──────── Raw data

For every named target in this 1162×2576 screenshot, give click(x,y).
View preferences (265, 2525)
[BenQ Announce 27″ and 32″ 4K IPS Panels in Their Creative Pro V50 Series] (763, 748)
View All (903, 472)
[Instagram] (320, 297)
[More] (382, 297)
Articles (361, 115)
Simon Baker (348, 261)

────────────────

Exercise:
The data above needs retyping. Reproduce each line exactly.

Result of this exercise:
For every named target in this 1162×2576 screenshot, give click(x,y).
View preferences (265, 2525)
[BenQ Announce 27″ and 32″ 4K IPS Panels in Their Creative Pro V50 Series] (763, 748)
View All (903, 472)
[Instagram] (320, 297)
[More] (382, 297)
Articles (361, 115)
Simon Baker (348, 261)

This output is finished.